Du du du du du du du du du~ Blackpink!
Saya yakin kalian pasti sudah familiar dengan lagu itu. Lagu yang judulnya merupakan onomatopea yang tidak jelas apa maknanya itu dibawakan oleh sebuah girlband asal Korea yang bernama Blackpink. Blackpink merupakan salah satu girlband paling tersohor di Korea saat ini, dan mereka dikontrak oleh salah satu e-commerce besar di Indonesia untuk iklan. Jadi paling tidak kalian paling tidak pernah mendengar lagu itu entah di mana.
Kita tahu bahwa demam K-Pop memang sedang merajalela. Kalau dulu kita pikir K-Pop sudah sangat populer, well, itu tidak ada apa-apanya dibandingkan dengan sekarang. Sebagai perbandingan, video musik boyband paling terkenal Super Junior membutuhkan waktu 9 tahun untuk mencapai 99 juta views di Youtube untuk single mereka yang berjudul "Sorry Sorry". Sedangkan BTS mencapai angka 295 juta views untuk single mereka "IDOL" hanya dalam kurun waktu 3 bulan.
Namun di sisi lain banyak pro-kontra mengenai Hallyu di tanah air, yang notabene merupakan negara konservatif. Bahkan semakin hari, gelombang pasang di Indonesia juga konservatif. Petisi yang menggugat iklan Blackpink di televisi hanya merupakan contoh kecil dari seberapa konservatifnya masyarakat Indonesia sekarang.
Terlepas dari itu, mungkin sebaiknya kita perlu mempelajari negara seperti apa Korea ini, yang menjadi negara satu-satunya di dunia yang berubah status dari ODA (Official Development Assistance) Recipient menjadi Donor. Asal kalian tahu, Indonesia masih berada dalam status Recipient alias penerima bantuan.

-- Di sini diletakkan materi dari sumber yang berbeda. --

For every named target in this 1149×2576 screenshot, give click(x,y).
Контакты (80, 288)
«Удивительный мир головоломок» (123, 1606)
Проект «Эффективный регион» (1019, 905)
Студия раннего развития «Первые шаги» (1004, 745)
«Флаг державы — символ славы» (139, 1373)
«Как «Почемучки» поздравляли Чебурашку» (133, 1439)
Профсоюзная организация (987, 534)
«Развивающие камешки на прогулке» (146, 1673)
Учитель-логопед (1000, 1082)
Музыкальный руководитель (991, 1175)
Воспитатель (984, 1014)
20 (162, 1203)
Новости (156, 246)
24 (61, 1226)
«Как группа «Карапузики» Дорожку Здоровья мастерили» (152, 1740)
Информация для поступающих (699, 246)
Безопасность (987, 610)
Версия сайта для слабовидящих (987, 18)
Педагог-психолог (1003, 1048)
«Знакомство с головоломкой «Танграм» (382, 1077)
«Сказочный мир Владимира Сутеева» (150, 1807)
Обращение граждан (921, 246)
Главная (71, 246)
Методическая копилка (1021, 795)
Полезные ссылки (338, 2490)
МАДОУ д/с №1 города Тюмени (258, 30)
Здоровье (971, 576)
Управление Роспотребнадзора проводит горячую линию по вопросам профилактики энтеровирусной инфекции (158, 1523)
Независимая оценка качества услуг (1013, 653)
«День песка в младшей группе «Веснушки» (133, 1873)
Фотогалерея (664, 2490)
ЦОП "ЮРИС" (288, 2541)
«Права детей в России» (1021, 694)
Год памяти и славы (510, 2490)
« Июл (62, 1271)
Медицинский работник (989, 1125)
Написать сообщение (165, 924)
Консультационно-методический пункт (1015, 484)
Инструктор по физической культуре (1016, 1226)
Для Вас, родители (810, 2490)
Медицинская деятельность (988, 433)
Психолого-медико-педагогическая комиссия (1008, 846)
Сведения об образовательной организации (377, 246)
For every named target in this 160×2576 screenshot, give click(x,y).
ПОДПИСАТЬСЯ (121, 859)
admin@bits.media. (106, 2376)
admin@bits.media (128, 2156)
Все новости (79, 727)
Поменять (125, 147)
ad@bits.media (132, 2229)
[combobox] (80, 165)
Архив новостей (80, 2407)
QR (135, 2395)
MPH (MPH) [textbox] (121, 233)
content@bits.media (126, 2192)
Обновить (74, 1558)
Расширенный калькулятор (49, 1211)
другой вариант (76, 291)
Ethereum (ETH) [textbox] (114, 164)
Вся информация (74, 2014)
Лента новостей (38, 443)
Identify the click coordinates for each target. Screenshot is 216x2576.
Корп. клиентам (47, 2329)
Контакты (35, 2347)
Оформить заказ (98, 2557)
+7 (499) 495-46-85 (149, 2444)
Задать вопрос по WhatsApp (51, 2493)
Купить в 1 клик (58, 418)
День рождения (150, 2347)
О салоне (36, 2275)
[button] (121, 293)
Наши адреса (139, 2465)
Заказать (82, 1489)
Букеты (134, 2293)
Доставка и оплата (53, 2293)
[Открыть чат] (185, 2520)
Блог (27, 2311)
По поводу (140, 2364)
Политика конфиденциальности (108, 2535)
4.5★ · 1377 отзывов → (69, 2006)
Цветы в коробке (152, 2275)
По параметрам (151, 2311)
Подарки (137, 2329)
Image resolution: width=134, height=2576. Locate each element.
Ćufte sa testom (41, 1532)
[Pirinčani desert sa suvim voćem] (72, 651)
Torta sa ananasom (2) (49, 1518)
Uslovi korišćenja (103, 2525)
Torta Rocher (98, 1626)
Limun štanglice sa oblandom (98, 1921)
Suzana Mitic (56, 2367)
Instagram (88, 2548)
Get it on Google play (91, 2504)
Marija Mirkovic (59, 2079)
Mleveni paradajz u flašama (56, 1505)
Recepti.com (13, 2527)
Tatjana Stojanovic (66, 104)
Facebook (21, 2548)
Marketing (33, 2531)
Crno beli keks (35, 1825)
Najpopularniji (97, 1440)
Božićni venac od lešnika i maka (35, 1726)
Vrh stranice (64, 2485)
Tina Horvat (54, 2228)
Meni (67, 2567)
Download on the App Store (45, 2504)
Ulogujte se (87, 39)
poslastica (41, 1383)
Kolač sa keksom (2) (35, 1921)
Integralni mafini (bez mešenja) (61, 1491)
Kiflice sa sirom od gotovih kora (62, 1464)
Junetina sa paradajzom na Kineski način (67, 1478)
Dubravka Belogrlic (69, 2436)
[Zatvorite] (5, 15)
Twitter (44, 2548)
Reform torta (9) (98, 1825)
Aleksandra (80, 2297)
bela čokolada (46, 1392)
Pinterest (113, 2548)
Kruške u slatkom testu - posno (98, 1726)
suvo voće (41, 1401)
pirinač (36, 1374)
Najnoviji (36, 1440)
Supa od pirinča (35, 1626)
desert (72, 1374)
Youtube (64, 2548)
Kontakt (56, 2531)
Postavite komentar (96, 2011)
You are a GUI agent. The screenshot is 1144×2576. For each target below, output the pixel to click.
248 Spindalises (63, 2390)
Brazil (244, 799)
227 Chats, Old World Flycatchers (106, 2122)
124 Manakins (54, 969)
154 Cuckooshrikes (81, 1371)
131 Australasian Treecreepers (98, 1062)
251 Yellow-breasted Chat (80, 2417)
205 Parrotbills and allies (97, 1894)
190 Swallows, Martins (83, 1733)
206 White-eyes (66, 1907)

Selepas Perang Korea , Korea Selatan menjadi salah satu negara termiskin di dunia yang bahkan bisa dibilang setara dengan negara-negara Sub-Sahara. Pada tahun 1960, Korea Selatan saat itu lebih miskin daripada Korea Utara, dengan nominal GDP per kapita hanya $76 menurut data World Bank. GDP per kapita Korea Selatan bahkan lebih rendah dari Sudan ($124,5) dan Bangladesh ($88). Pada tahun 2017, GDP per kapita Korea Selatan mencapai 35.938 dolar Amerika, hampir 10 kali lipat GDP per kapita Indonesia yang berada di nominal 3.846 dolar. Sedangkan Korea Utara hanya mencapai angka 1.800 dolar Amerika.
Padahal, Korea Selatan bisa dibilang miskin sumber daya alam. Sekitar 60% tanah di Korea Selatan merupakan tanah kapur yang tidak subur untuk ditanami. Hal ini berbanding terbalik dengan Indonesia yang tanahnya amat subur dan nyaris apapun tersedia, sampai-sampai ada ungkapan apabila kita membuang biji di halaman belakang, maka biji tersebut akan tumbuh dengan sendirinya.
Indonesia juga merupakan salah satu negara dengan luas hutan terbesar di dunia. Dari hutan tersebut, Indonesia memiliki sumber daya kehutanan yang melimpah dan menjadikannya sebagai salah satu produsen kayu dengan kuantitas besar di dunia. Salah satu komoditas andalan adalah kayu lapis.
Akhir November lalu, Asosiasi Panel Kayu Indonesia (APKINDO) baru saja melantik ketua umum baru. Beliau adalah mantan Dirjen Planologi Kehutanan Bambang Soepijanto.
Pengalaman Bambang Soepijanto yang sudah malang-melintang di dunia kehutanan Indonesia dirasa cukup mumpuni untuk mengampu amanah sebagai Ketua Umum APKINDO.
Pada saat pelantikan, beliau mengatakan akan kebutuhan dunia akan kayu lapis tidak akan pernah berubah, namun justru akan semakin meningkat.